Лезвие власти
Шрифт:
· — Послушайте, граф. Я допускаю, что мой отец... — Конрад, на мгновенье, замешкался, — мой отец мог смотреть на это сквозь пальцы... Но мой дед?
— Видите ли, Ваше Величество... По имеющимся у меня сведениям, я могу судить, что активная деятельность этих сил пришлась именно на правление вашего отца... — Россенброк запнулся и невидящими глазами посмотрел на Императора.
Он вспомнил. Стефан Серый. Сожженный лекарь. Айве Горру. Лекарь из далекого Эркулана. Звон оружия и гарь от пожарищ. Он, Марк Россенброк, сын наемника и базарной шлюхи. Он лежал, уткнувшись лицом в горячие внутренности, а над ним стоял на коленях Айве, и из его горла, пробитого арбалетным болтом, хлестала кровь.
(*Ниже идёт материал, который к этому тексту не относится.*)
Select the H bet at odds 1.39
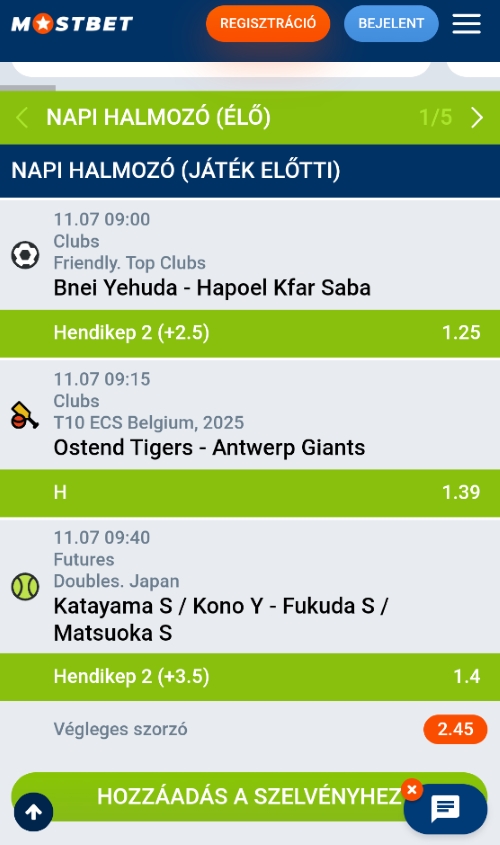This screenshot has width=500, height=845. (250, 493)
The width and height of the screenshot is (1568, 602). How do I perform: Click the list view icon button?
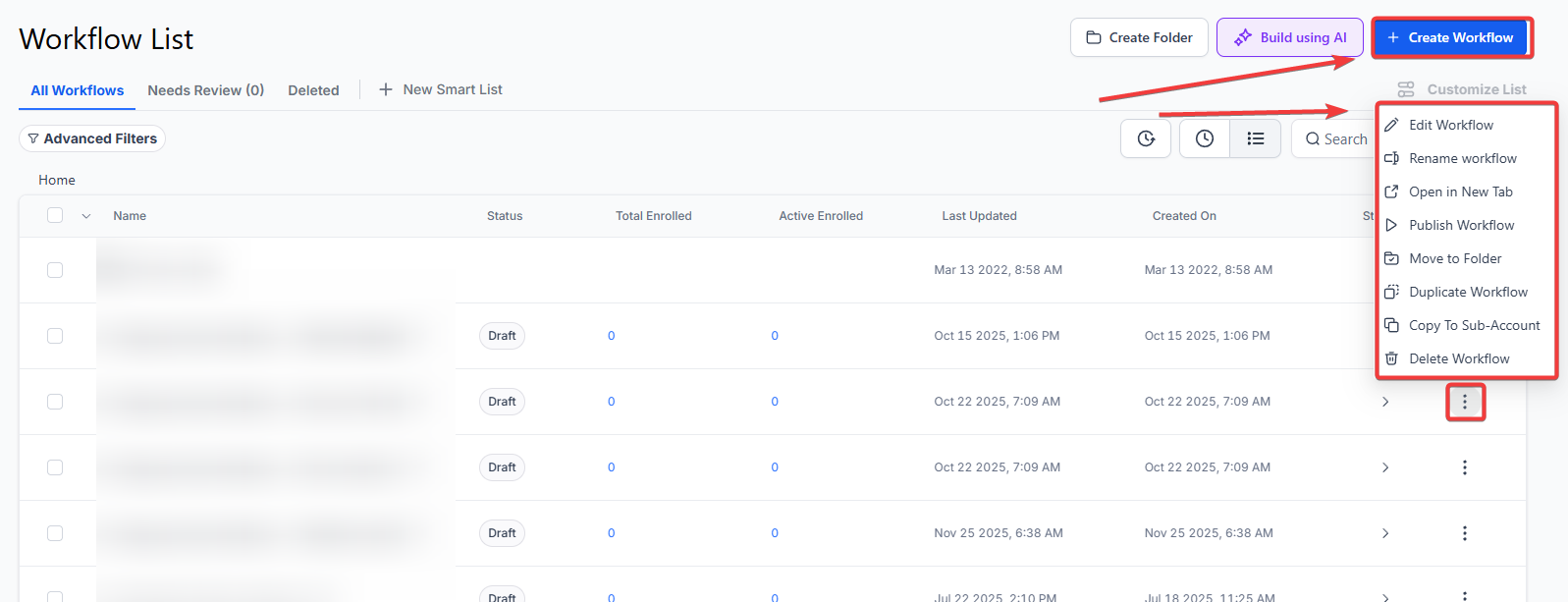pyautogui.click(x=1255, y=139)
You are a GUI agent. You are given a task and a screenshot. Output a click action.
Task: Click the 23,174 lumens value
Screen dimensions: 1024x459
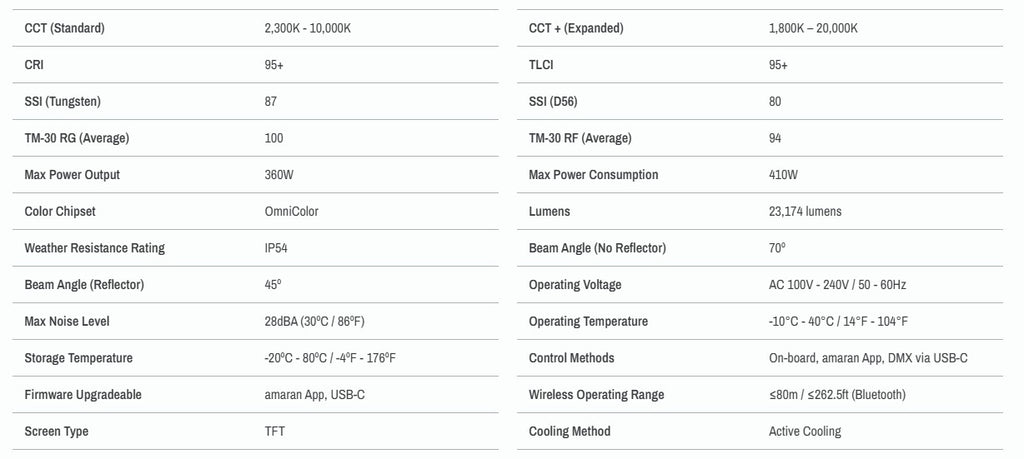(805, 212)
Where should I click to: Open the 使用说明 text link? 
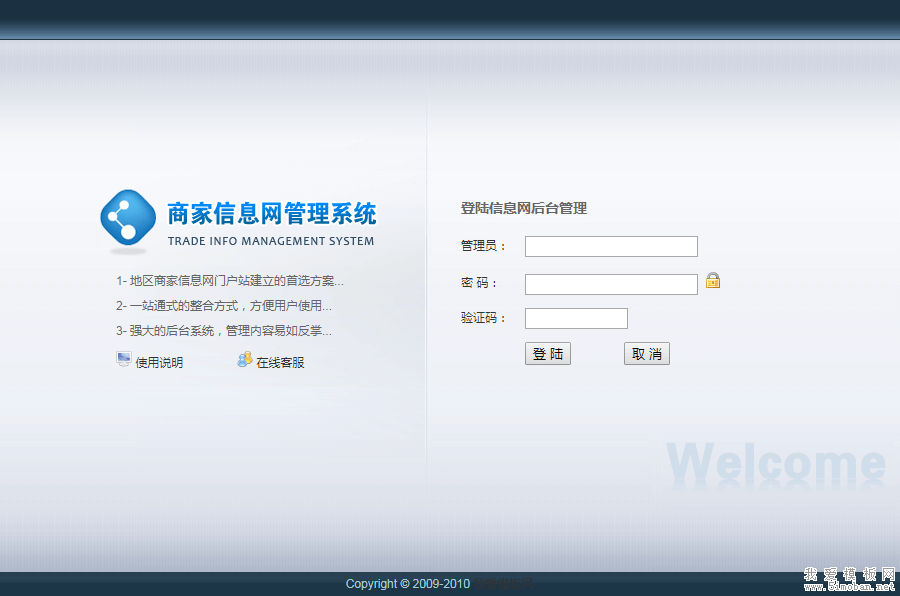pos(159,363)
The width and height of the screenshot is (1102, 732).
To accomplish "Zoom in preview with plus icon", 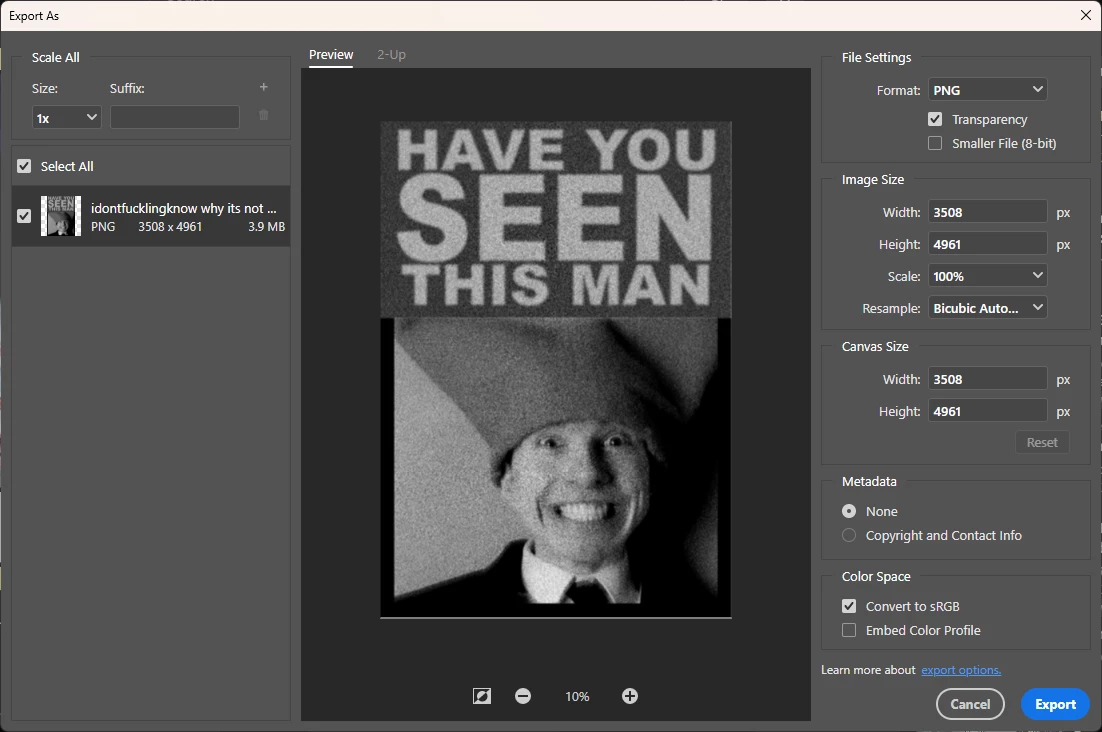I will pos(630,696).
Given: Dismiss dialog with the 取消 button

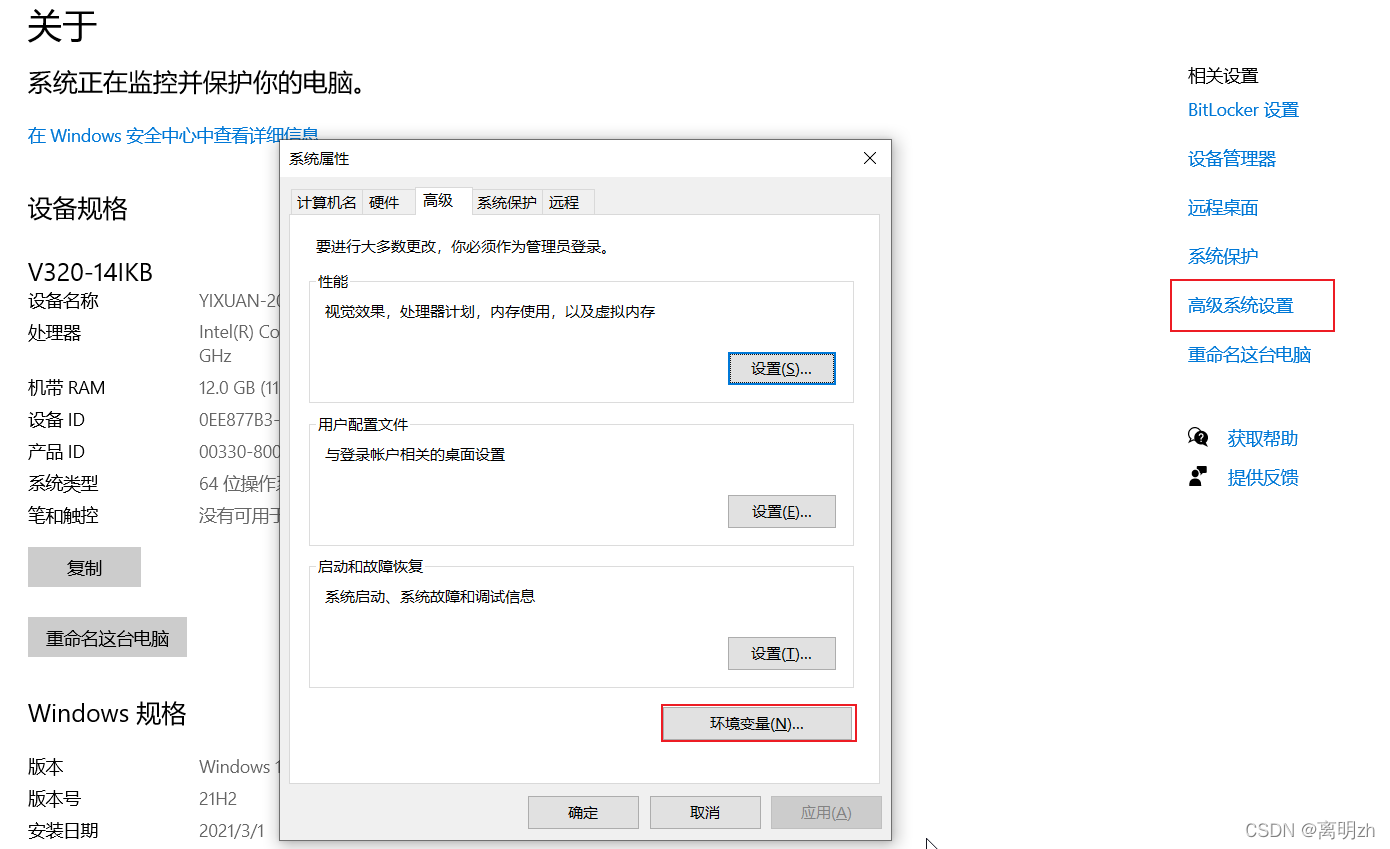Looking at the screenshot, I should click(705, 812).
Сзади, звучал голос. Молодой. Властный.
—
«Мы здесь закончили…» — повторил про себя Россенброк. Закончили. Мятеж в Джассе. Убийство семьи барона Джупры. Колодец. Потом казни, пытки, беженцы и долгорские монахи.
Конрад, буквально, слетел с трона и подхватил падающего канцлера.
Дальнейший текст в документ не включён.